Personal information
- Nationality: British (English)
- Born: 19 September 1977 (age 48) Forest Gate, Greater London, England
- Height: 181 cm (5 ft 11 in)
- Weight: 89 kg (196 lb)

Sport
- Sport: Athletics
- Event: Hurdles
- Club: Newham and Essex Beagles

= Damien Greaves =

British hurdler (born 1977)

Damien David Greaves (born 19 September 1977) is male former sprints and hurdling track and field athlete who represented Great Britain at the 2000 Summer Olympics in Sydney, Australia.

== Biography ==
Greaves was a finalist in the European and World Championships as a junior, and progressed smoothly into senior ranks in 1997, running a best of 13.82 and becoming the British 110 metres hurdles champion after winning the British AAA Championships title at the 1997 AAA Championships.

He was consistently sub-14 in 1998 (best 13.85/13.84w) and represented England in the 110 metres hurdles event, at the 1998 Commonwealth Games in Kuala Lumpur, Malaysia.

In 1999 (13.86) when he made his second European Under-23 final after placing 2nd at the AAAs. In 2000 he had an excellent indoor season running four personal bests for 60m hurdles to 7.68 for 5th in his semi-final at the European Indoors. Outdoors he improved his best for 110mh to 13.75, 13.66w and 13.62. He was 3rd at the AAAs, but although he qualified for the second round he was unable to better 14 seconds at the Summer Olympics.

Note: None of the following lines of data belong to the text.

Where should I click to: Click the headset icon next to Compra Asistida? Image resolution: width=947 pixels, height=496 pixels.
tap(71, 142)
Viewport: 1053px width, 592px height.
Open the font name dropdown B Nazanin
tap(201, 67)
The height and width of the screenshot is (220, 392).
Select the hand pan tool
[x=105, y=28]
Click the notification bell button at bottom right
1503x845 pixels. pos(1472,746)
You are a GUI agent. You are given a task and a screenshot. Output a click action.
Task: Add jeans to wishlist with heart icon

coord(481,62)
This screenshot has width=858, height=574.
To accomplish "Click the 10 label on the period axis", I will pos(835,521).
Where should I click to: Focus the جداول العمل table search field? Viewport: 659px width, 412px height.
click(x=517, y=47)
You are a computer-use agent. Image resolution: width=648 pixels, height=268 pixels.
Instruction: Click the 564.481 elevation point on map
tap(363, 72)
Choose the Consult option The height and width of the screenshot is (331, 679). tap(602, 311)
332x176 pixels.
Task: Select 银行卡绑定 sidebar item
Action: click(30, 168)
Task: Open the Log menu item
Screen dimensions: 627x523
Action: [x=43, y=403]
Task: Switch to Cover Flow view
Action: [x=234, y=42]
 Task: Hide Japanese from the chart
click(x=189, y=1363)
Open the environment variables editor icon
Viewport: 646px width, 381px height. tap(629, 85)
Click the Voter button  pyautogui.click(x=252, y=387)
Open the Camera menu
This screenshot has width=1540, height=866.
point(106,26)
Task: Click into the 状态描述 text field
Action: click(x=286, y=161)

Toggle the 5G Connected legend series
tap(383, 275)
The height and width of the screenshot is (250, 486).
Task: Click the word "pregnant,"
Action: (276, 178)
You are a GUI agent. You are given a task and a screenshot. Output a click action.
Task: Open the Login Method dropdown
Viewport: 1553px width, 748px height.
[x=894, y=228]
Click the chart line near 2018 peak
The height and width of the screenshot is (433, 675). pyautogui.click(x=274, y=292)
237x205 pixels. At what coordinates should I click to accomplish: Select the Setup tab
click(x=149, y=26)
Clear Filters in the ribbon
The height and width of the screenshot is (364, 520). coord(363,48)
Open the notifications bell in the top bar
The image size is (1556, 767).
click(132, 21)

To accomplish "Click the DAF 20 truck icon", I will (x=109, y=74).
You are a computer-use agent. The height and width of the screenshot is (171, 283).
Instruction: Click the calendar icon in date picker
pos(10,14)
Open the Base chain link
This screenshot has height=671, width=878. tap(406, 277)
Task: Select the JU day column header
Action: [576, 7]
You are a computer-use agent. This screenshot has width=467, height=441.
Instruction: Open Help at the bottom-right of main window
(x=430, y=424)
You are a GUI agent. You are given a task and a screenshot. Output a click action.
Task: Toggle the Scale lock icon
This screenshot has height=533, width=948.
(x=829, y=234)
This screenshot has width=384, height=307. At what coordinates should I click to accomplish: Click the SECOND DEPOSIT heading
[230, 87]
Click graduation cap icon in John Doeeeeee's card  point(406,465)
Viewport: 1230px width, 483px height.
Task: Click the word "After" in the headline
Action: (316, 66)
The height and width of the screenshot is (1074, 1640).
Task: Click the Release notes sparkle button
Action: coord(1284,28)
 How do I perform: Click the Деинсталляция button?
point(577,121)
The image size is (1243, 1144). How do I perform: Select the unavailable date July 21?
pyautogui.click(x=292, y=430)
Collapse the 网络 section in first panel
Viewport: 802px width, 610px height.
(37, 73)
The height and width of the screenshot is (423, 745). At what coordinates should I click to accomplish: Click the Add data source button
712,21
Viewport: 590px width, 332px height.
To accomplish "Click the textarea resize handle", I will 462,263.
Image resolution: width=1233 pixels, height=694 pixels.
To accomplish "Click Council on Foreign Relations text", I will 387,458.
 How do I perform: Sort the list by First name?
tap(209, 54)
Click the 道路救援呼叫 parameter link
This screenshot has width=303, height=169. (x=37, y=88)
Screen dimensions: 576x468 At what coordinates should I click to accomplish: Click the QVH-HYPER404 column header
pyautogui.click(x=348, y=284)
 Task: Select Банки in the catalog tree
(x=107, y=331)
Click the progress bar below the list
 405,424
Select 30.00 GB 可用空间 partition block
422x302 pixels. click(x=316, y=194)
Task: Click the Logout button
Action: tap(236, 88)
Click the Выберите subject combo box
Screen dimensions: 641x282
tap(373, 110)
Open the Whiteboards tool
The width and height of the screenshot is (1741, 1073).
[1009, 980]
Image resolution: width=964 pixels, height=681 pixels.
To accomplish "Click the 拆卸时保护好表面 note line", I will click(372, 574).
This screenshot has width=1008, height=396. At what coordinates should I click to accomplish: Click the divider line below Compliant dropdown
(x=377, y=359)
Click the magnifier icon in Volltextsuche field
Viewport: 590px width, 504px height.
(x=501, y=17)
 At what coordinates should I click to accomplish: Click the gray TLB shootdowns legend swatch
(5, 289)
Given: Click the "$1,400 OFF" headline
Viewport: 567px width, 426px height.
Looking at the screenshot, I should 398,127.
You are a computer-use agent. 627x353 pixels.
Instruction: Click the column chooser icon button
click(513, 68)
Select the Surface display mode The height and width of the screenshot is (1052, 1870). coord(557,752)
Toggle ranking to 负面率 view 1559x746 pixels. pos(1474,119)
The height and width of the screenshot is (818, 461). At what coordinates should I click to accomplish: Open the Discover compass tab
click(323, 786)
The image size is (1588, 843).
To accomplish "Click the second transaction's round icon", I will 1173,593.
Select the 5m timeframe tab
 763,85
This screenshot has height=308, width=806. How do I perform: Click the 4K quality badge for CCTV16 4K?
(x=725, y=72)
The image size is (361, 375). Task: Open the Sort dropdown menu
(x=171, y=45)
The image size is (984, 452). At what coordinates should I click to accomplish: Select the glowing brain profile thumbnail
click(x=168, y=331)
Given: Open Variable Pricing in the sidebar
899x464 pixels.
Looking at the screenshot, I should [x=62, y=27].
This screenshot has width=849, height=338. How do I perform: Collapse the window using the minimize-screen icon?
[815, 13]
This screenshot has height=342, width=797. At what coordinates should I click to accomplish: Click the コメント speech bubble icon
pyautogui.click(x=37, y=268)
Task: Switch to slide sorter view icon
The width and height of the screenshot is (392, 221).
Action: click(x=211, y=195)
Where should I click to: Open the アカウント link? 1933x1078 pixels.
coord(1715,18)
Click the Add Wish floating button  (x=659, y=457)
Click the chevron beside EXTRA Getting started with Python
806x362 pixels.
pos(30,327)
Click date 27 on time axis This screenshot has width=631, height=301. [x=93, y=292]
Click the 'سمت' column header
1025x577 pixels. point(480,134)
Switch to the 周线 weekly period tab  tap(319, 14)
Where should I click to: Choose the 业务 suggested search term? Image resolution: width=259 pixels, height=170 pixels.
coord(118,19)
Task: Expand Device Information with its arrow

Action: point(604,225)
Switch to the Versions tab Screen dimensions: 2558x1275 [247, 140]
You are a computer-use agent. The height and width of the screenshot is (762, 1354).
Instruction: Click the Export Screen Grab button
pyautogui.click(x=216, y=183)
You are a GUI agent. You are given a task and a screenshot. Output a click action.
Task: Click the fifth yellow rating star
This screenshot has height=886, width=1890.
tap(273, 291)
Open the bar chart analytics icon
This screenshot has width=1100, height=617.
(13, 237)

After bobsledding during the winter (17th place in World 2-man Championships), Greaves won the 2001 Scottish title in 13.70 and had a season's best 13.68 for 2nd at the AAAs. He was disqualified for two false starts in his heat at the 2001 World Championships in Athletics. In 2002, he was 2nd in the AAA indoor 60m hurdles in 7.75 and went out in his heat at the European Indoors. He ran a personal best of 13.54 for 3rd at the AAAs, but fell at the first hurdle in the 2002 Commonwealth Games final and his 13.90 heat time at the European Championships was not enough to advance.

He showed top form again at the 2003 AAA Championships to regain the title in 13.66 and had bests of 13.68 and 13.50w in 2004. Having switched coaches from Lloyd Cowan and Colin Jackson to Mike McFarlane and lost weight, he ran a season's best of 7.68 in his heat but was slower at 7.75 for fifth in his 60mh semi-final at his fourth European Indoors in 2005. He won the 110mh at Loughborough in 13.59 but had to drop out of the European Cup team due to a trapped nerve in his back. He was disqualified for a false start in his heat at the AAAs.

Greaves narrowly missed the final when he was 5th in 13.71 in his heat at his third Commonwealth Games in 2006.